Introduction to building generative AI solutions for developers

Article
11/05/2024

Generative AI, enabled by Large Language Models (LLMs), opens exciting new possibilities for software developers and organizations. Services like Azure OpenAI democratize AI development by offering easy-to-use APIs, allowing developers of any skill level to integrate advanced AI functionality into their applications without needing specialized knowledge or requiring organizations to invest in hardware.

As an application developer, you might struggle to understand what role you can play and where you fit in. For example, perhaps you're wondering at what level in the "AI stack" should you focus your learning? Or you might wonder what you are capable of building given the existing technologies?

To answer these questions, it's important that you first develop a mental model that maps how all the new terminology and technologies fit into what you already understand. Developing a mental model helps you design and build generative AI features into your applications. To that end, the purpose of this series of articles is to show you how your current software development experience applies to generative AI. The articles also provide a level-set on keywords and concepts as you begin developing your first generative AI solutions.

What do businesses hope to achieve with generative AI?

To understand how your current software development experience applies to generative AI, it's important to start by understanding how businesses intend to benefit from it.

Businesses view generative AI as a means to improve customer engagement, increase operational efficiency, and enhance problem-solving and creativity. Integrating generative AI into existing systems opens opportunities for businesses to enhance their software ecosystems. It can complement traditional software functionalities with advanced AI capabilities, such as personalized recommendations for users or an intelligent agent that can answer organization or product specific questions.

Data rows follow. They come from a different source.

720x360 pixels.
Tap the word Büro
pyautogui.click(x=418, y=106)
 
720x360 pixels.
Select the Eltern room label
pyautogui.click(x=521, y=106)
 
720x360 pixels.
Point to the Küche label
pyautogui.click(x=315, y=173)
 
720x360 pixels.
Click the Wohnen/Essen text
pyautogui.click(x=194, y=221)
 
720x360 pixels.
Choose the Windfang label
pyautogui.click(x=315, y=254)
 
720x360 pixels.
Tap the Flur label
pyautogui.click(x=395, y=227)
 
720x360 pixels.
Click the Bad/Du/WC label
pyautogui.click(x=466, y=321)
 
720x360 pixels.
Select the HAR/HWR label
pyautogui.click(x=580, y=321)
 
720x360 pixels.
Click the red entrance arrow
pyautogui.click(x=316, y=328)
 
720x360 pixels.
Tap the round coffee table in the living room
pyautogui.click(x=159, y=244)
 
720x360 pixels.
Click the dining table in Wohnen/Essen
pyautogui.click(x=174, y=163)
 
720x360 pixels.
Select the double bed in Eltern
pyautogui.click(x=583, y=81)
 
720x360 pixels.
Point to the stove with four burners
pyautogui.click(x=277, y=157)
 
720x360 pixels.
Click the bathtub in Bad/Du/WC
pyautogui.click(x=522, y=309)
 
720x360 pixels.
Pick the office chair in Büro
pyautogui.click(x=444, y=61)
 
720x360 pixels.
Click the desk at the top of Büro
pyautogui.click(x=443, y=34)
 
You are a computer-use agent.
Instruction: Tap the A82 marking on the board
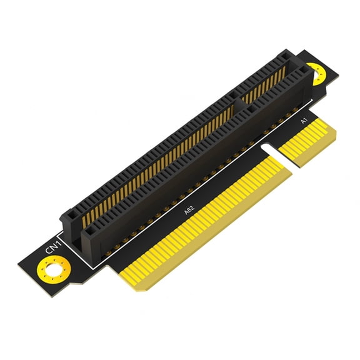click(x=189, y=211)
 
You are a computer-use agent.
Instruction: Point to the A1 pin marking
click(x=304, y=120)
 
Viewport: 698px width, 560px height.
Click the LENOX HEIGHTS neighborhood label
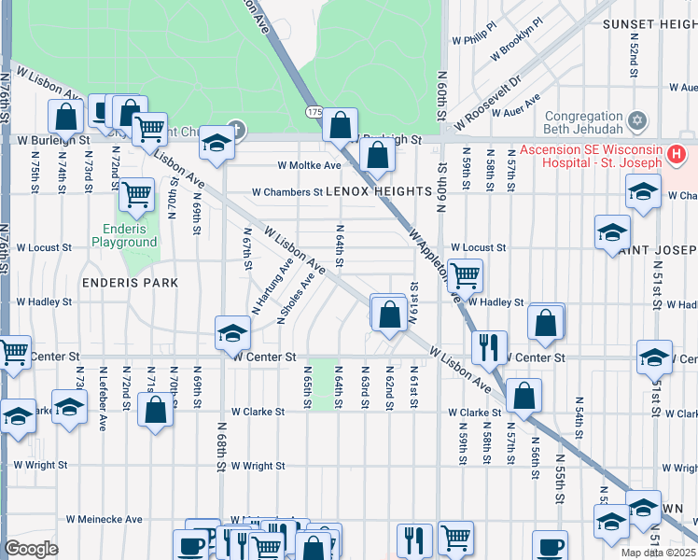pyautogui.click(x=379, y=192)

Here are a few common scenarios where generative AI can help businesses:

Content Generation
- Generate text, code, images, and sound. This could be useful for marketing, sales, IT, internal communications, and more.
Natural Language Processing
- Compose or improve business communications through suggestions or complete generation of messages.
- "Chat with your data," or in other words, enabling a user to ask questions in a chat experience using data stored in databases or in documents as the basis for answers.
- Summarization, organization, and simplification of large bodies of content to make the content more accessible.
- "Semantic search," or rather, allowing users to search over documents and data without using exact keyword matches.
- Translating language to increase the reach and accessibility of content.
Data analysis
- Analyze markets and identify trends in data.
- Model "what if" scenarios to help companies plan for possible changes or challenges in every area of the business.
- Analyze code to suggest improvements, fix bugs, and generate documentation.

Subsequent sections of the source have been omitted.